### Task directions
Reproduce the full listing without a single change.
Source material: Begin
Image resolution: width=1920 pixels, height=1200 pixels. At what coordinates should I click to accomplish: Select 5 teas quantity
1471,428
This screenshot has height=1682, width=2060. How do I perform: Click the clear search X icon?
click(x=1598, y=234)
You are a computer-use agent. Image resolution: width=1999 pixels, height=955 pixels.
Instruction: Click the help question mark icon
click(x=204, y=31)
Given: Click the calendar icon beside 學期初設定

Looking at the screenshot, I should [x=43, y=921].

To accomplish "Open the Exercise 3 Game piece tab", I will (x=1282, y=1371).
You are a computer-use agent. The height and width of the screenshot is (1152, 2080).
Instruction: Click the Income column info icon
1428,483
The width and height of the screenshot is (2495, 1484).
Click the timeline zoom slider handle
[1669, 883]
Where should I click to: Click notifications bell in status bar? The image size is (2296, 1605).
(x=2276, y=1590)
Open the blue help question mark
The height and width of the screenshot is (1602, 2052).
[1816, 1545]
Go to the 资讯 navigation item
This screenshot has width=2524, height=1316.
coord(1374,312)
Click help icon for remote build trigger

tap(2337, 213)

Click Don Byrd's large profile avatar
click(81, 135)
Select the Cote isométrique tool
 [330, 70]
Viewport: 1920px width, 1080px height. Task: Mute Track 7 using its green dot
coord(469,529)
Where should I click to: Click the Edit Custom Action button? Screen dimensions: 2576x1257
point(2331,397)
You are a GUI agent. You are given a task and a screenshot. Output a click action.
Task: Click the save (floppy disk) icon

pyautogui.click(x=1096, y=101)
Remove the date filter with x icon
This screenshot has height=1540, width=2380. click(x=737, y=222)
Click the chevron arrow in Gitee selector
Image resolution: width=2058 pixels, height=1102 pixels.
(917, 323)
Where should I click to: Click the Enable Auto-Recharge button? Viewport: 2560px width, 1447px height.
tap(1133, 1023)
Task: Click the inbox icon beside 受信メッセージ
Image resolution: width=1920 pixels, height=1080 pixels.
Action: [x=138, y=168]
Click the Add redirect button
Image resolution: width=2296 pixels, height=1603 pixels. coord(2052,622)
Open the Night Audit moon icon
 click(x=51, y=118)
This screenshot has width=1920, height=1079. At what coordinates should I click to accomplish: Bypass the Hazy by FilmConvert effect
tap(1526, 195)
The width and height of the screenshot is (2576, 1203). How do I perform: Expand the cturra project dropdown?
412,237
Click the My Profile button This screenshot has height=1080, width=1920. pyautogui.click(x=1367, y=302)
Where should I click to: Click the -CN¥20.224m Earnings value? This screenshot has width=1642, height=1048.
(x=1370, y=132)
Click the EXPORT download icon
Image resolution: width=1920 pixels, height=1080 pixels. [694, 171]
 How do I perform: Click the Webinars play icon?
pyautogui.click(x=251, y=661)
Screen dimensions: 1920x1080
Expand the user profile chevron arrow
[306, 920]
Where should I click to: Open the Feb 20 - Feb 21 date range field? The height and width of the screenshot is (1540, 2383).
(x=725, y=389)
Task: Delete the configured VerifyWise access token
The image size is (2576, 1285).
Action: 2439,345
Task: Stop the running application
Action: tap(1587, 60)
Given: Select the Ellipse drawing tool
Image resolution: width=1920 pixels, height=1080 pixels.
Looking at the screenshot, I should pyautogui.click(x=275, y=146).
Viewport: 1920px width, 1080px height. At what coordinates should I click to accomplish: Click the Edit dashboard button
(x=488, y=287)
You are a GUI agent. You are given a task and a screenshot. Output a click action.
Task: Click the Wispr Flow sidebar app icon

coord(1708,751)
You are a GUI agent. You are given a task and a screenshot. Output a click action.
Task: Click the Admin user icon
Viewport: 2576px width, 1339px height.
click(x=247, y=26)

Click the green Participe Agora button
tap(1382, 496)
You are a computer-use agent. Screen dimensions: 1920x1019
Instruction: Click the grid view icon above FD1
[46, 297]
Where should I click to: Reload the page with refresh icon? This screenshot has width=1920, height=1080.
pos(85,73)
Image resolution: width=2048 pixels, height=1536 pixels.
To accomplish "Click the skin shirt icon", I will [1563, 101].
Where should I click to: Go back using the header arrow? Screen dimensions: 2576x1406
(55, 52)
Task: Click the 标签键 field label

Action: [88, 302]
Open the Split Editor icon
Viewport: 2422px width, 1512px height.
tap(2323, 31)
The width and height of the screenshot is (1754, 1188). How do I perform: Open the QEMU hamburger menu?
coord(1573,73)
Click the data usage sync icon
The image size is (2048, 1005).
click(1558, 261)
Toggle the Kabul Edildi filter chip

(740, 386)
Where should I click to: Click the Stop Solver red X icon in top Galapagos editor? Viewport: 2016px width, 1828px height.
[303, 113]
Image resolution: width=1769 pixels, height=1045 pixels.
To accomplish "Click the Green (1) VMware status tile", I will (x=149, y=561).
Source material: End
### Solution
Image resolution: width=1920 pixels, height=1200 pixels. At what coordinates should I click to accomplish: Select 5 teas quantity
1471,428
This screenshot has height=1682, width=2060. How do I perform: Click the clear search X icon?
click(x=1598, y=234)
You are a computer-use agent. Image resolution: width=1999 pixels, height=955 pixels.
Instruction: Click the help question mark icon
click(x=204, y=31)
Given: Click the calendar icon beside 學期初設定

Looking at the screenshot, I should [x=43, y=921].

To accomplish "Open the Exercise 3 Game piece tab", I will (x=1282, y=1371).
You are a computer-use agent. The height and width of the screenshot is (1152, 2080).
Instruction: Click the Income column info icon
1428,483
The width and height of the screenshot is (2495, 1484).
Click the timeline zoom slider handle
[1669, 883]
Where should I click to: Click notifications bell in status bar? The image size is (2296, 1605).
(x=2276, y=1590)
Open the blue help question mark
The height and width of the screenshot is (1602, 2052).
[1816, 1545]
Go to the 资讯 navigation item
This screenshot has width=2524, height=1316.
coord(1374,312)
Click help icon for remote build trigger

tap(2337, 213)

Click Don Byrd's large profile avatar
click(81, 135)
Select the Cote isométrique tool
 [330, 70]
Viewport: 1920px width, 1080px height. Task: Mute Track 7 using its green dot
coord(469,529)
Where should I click to: Click the Edit Custom Action button? Screen dimensions: 2576x1257
point(2331,397)
You are a GUI agent. You are given a task and a screenshot. Output a click action.
Task: Click the save (floppy disk) icon

pyautogui.click(x=1096, y=101)
Remove the date filter with x icon
This screenshot has height=1540, width=2380. click(x=737, y=222)
Click the chevron arrow in Gitee selector
Image resolution: width=2058 pixels, height=1102 pixels.
(917, 323)
Where should I click to: Click the Enable Auto-Recharge button? Viewport: 2560px width, 1447px height.
tap(1133, 1023)
Task: Click the inbox icon beside 受信メッセージ
Image resolution: width=1920 pixels, height=1080 pixels.
Action: [x=138, y=168]
Click the Add redirect button
Image resolution: width=2296 pixels, height=1603 pixels. coord(2052,622)
Open the Night Audit moon icon
 click(x=51, y=118)
This screenshot has width=1920, height=1079. At what coordinates should I click to accomplish: Bypass the Hazy by FilmConvert effect
tap(1526, 195)
The width and height of the screenshot is (2576, 1203). How do I perform: Expand the cturra project dropdown?
412,237
Click the My Profile button This screenshot has height=1080, width=1920. pyautogui.click(x=1367, y=302)
Where should I click to: Click the -CN¥20.224m Earnings value? This screenshot has width=1642, height=1048.
(x=1370, y=132)
Click the EXPORT download icon
Image resolution: width=1920 pixels, height=1080 pixels. [694, 171]
 How do I perform: Click the Webinars play icon?
pyautogui.click(x=251, y=661)
Screen dimensions: 1920x1080
Expand the user profile chevron arrow
[306, 920]
Where should I click to: Open the Feb 20 - Feb 21 date range field? The height and width of the screenshot is (1540, 2383).
(x=725, y=389)
Task: Delete the configured VerifyWise access token
The image size is (2576, 1285).
Action: 2439,345
Task: Stop the running application
Action: tap(1587, 60)
Given: Select the Ellipse drawing tool
Image resolution: width=1920 pixels, height=1080 pixels.
Looking at the screenshot, I should pyautogui.click(x=275, y=146).
Viewport: 1920px width, 1080px height. At what coordinates should I click to accomplish: Click the Edit dashboard button
(x=488, y=287)
You are a GUI agent. You are given a task and a screenshot. Output a click action.
Task: Click the Wispr Flow sidebar app icon

coord(1708,751)
You are a GUI agent. You are given a task and a screenshot. Output a click action.
Task: Click the Admin user icon
Viewport: 2576px width, 1339px height.
click(x=247, y=26)

Click the green Participe Agora button
tap(1382, 496)
You are a computer-use agent. Screen dimensions: 1920x1019
Instruction: Click the grid view icon above FD1
[46, 297]
Where should I click to: Reload the page with refresh icon? This screenshot has width=1920, height=1080.
pos(85,73)
Image resolution: width=2048 pixels, height=1536 pixels.
To accomplish "Click the skin shirt icon", I will [1563, 101].
Where should I click to: Go back using the header arrow? Screen dimensions: 2576x1406
(55, 52)
Task: Click the 标签键 field label

Action: [88, 302]
Open the Split Editor icon
Viewport: 2422px width, 1512px height.
tap(2323, 31)
The width and height of the screenshot is (1754, 1188). How do I perform: Open the QEMU hamburger menu?
coord(1573,73)
Click the data usage sync icon
The image size is (2048, 1005).
click(1558, 261)
Toggle the Kabul Edildi filter chip

(740, 386)
Where should I click to: Click the Stop Solver red X icon in top Galapagos editor? Viewport: 2016px width, 1828px height.
[303, 113]
Image resolution: width=1769 pixels, height=1045 pixels.
To accomplish "Click the Green (1) VMware status tile", I will (x=149, y=561).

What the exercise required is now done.